Neem de tekst over het voorlopig getuigenverhoor in zijn geheel en woord voor woord over.
::: TE LEZEN TEKST :::
Een verzoek tot het houden van een voorlopig getuigenverhoor kan, ook als het aan de formele eisen voor toewijzing daarvan voldoet, worden afgewezen als van de bevoegdheid daartoe misbruik wordt gemaakt (artikel 3:13 BW), op de grond dat het verzoek strijdig is met een goede procesorde en op de grond dat het verzoek afstuit op een ander, door de rechter zwaarwichtig geoordeeld bezwaar. Verder wordt het verzoek afgewezen als de verzoeker bij toewijzing daarvan onvoldoende belang heeft (artikel 3:303 BW). [3]
Er is geen sprake van een afwijzingsgrond
3.9.
::: GEGEVENSRIJEN :::
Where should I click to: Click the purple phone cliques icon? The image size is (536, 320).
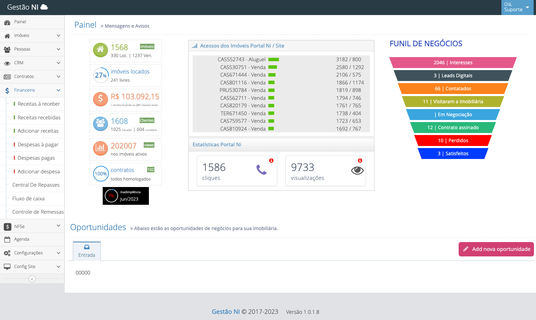coord(261,170)
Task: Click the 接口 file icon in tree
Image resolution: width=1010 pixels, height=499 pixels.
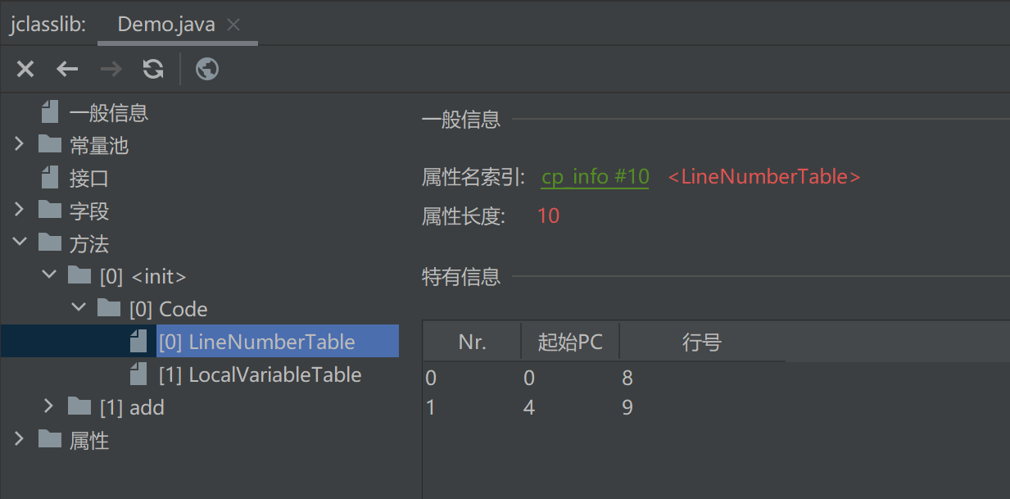Action: click(51, 178)
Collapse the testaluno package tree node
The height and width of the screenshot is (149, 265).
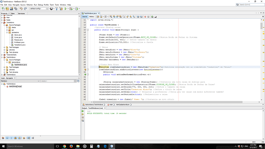click(7, 32)
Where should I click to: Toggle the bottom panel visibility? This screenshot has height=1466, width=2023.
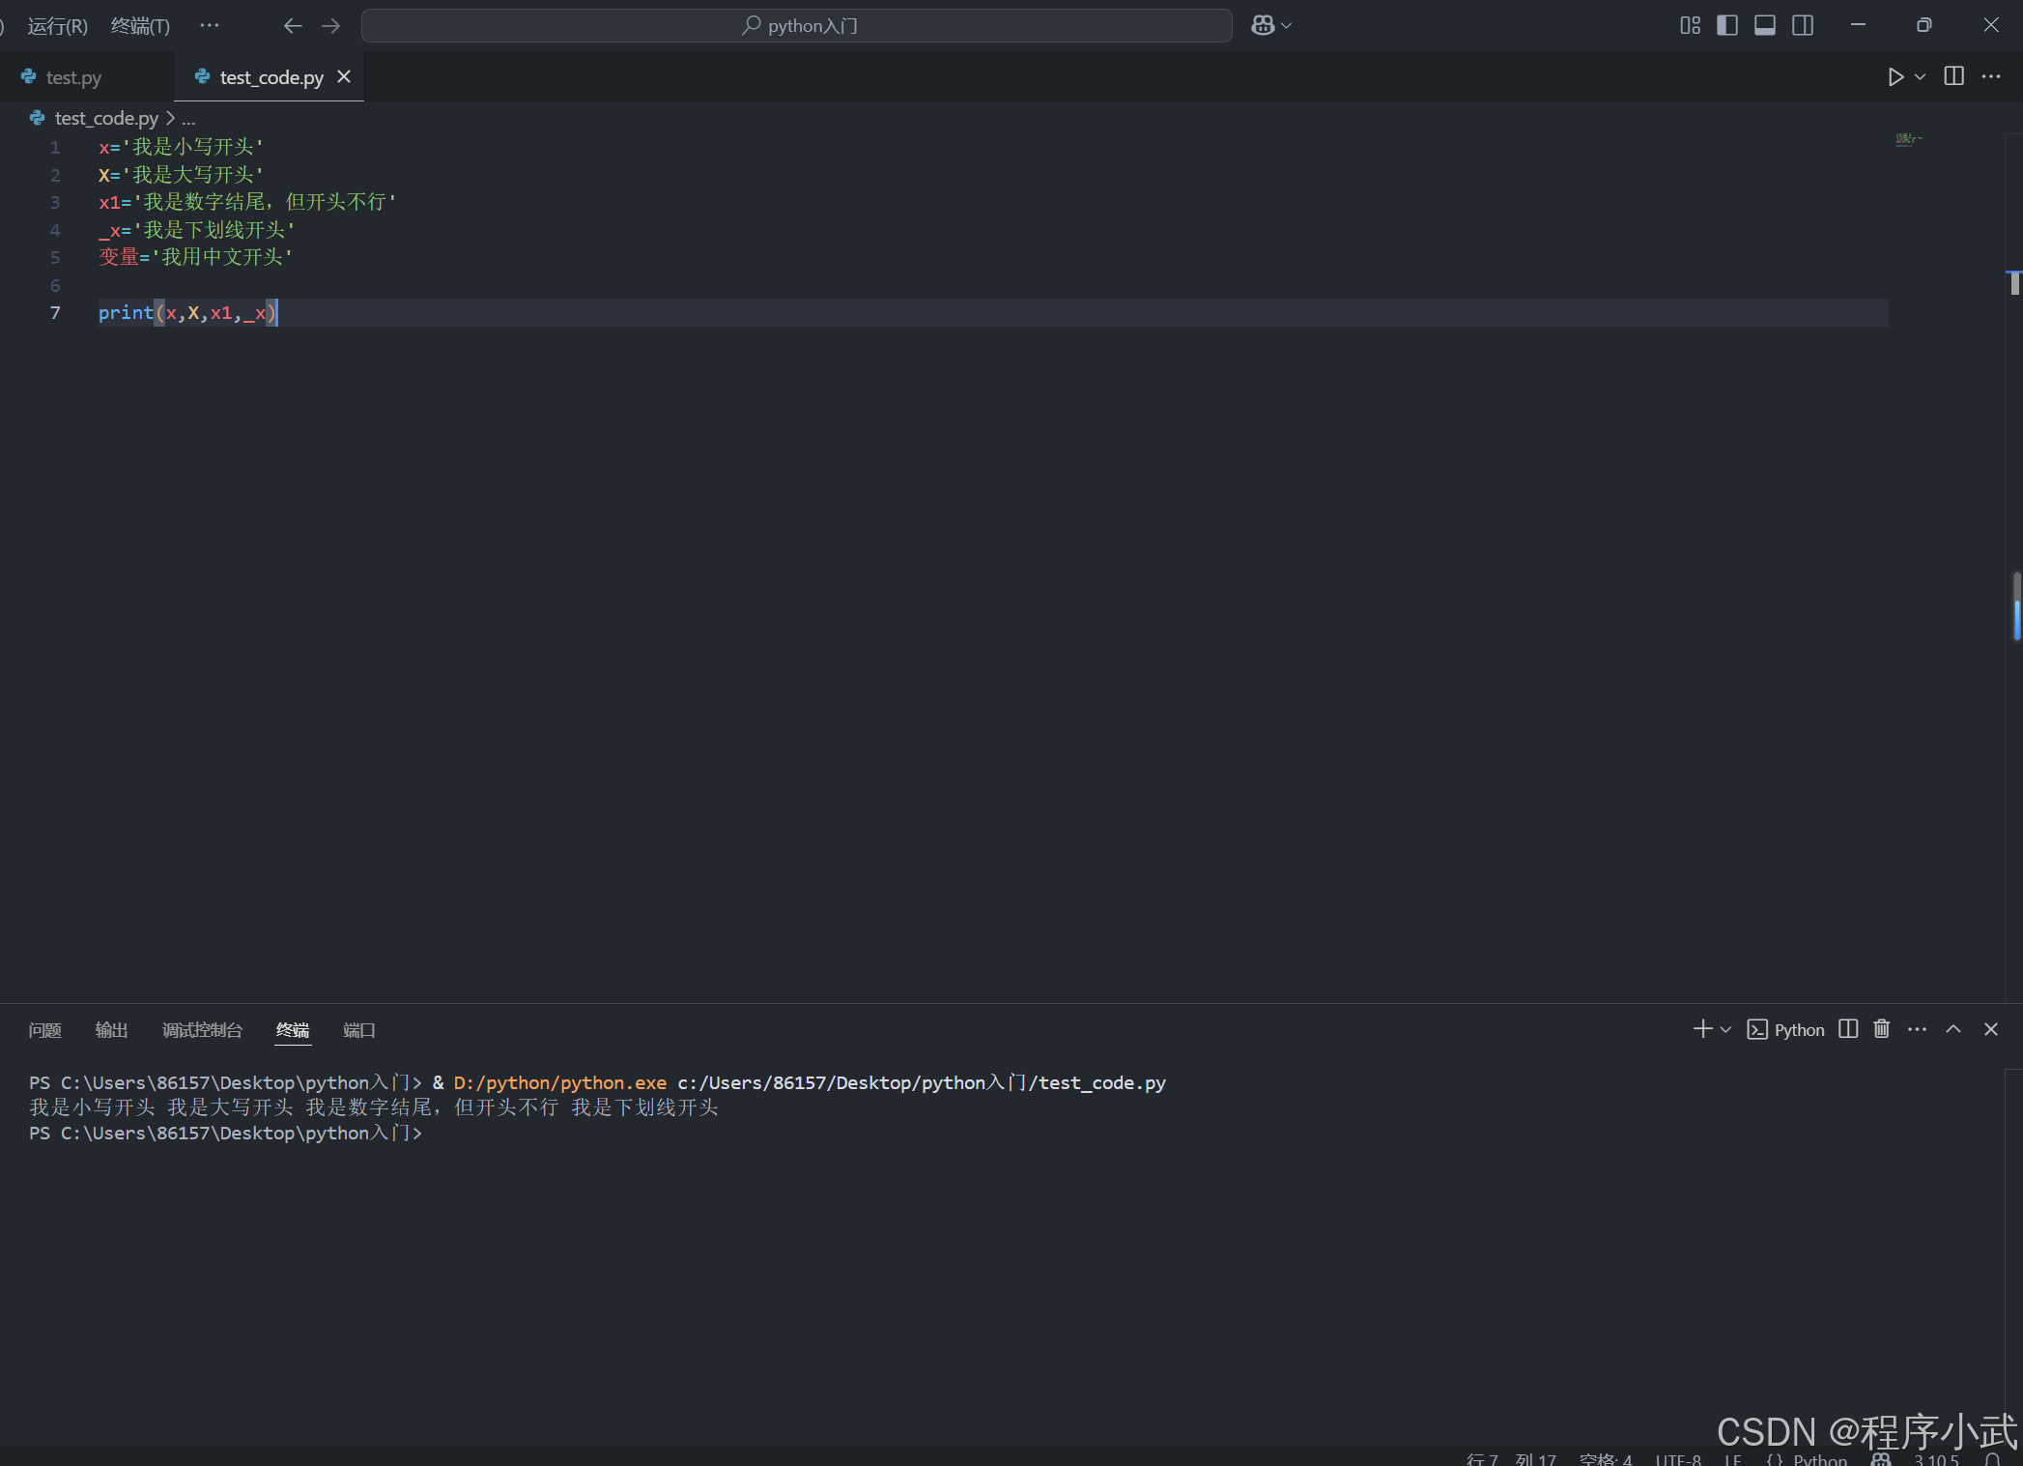(1765, 26)
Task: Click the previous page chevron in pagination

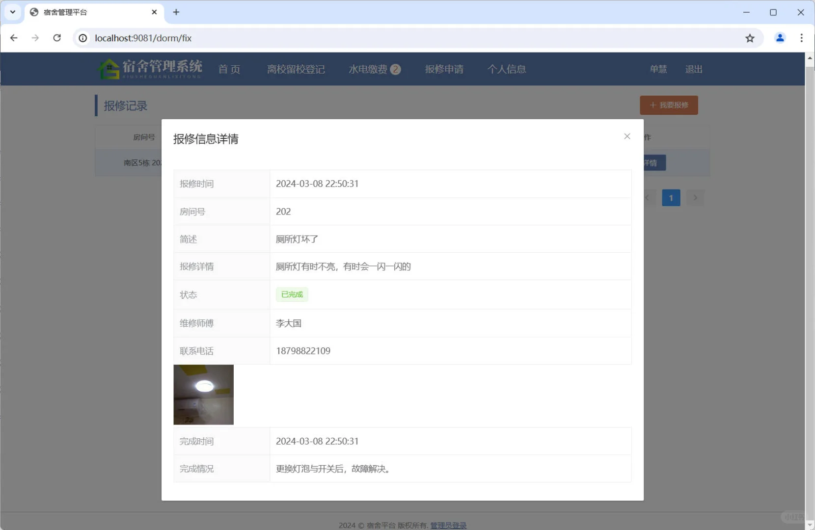Action: 647,197
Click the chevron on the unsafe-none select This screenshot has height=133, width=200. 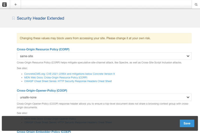click(188, 97)
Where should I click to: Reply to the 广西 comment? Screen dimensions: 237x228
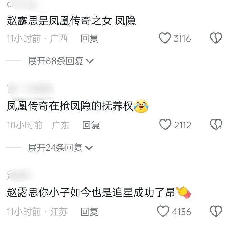(90, 38)
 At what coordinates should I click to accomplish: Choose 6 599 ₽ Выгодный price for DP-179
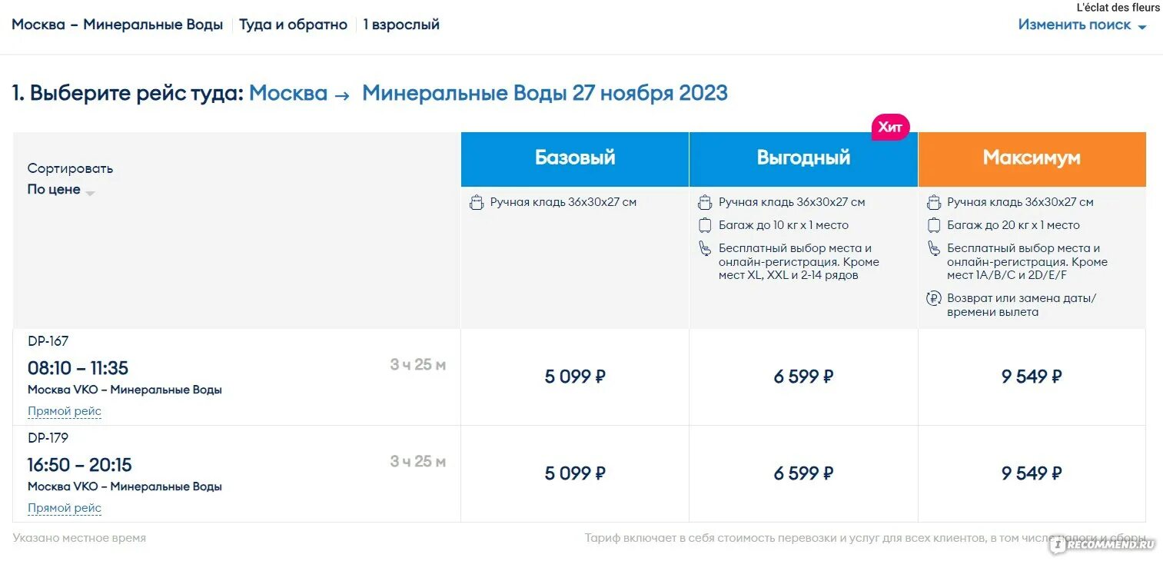(803, 473)
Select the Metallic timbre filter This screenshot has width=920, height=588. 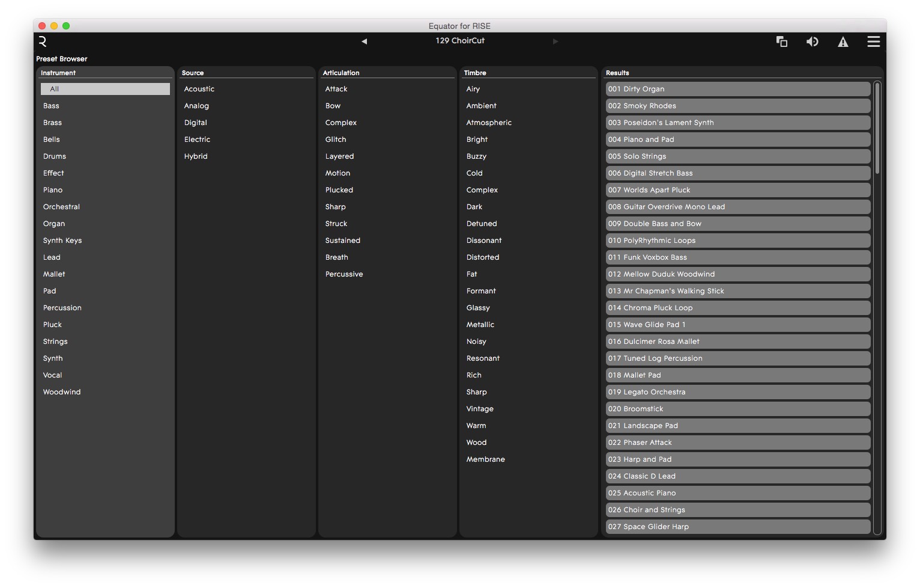coord(480,325)
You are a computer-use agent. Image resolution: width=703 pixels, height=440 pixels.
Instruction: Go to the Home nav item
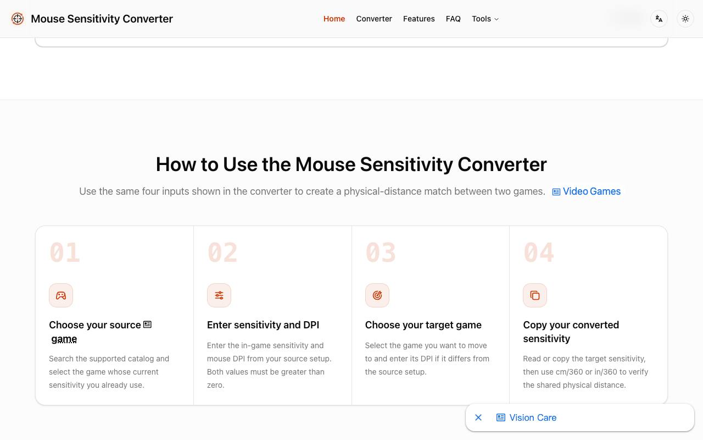[334, 19]
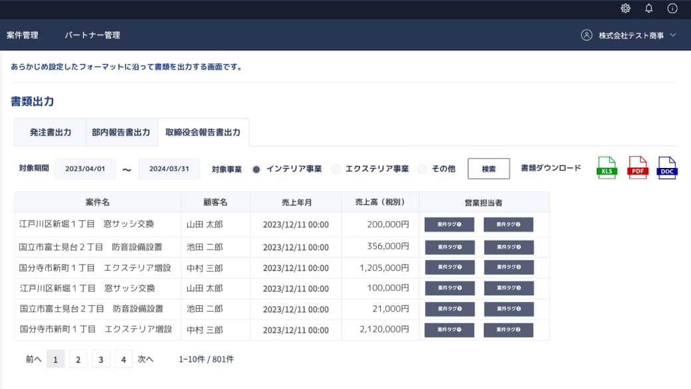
:::
VERWACHTE UITVOER>
Een verzoek tot het houden van een voorlopig getuigenverhoor kan, ook als het aan de formele eisen voor toewijzing daarvan voldoet, worden afgewezen als van de bevoegdheid daartoe misbruik wordt gemaakt (artikel 3:13 BW), op de grond dat het verzoek strijdig is met een goede procesorde en op de grond dat het verzoek afstuit op een ander, door de rechter zwaarwichtig geoordeeld bezwaar. Verder wordt het verzoek afgewezen als de verzoeker bij toewijzing daarvan onvoldoende belang heeft (artikel 3:303 BW). [3]
Er is geen sprake van een afwijzingsgrond
3.9.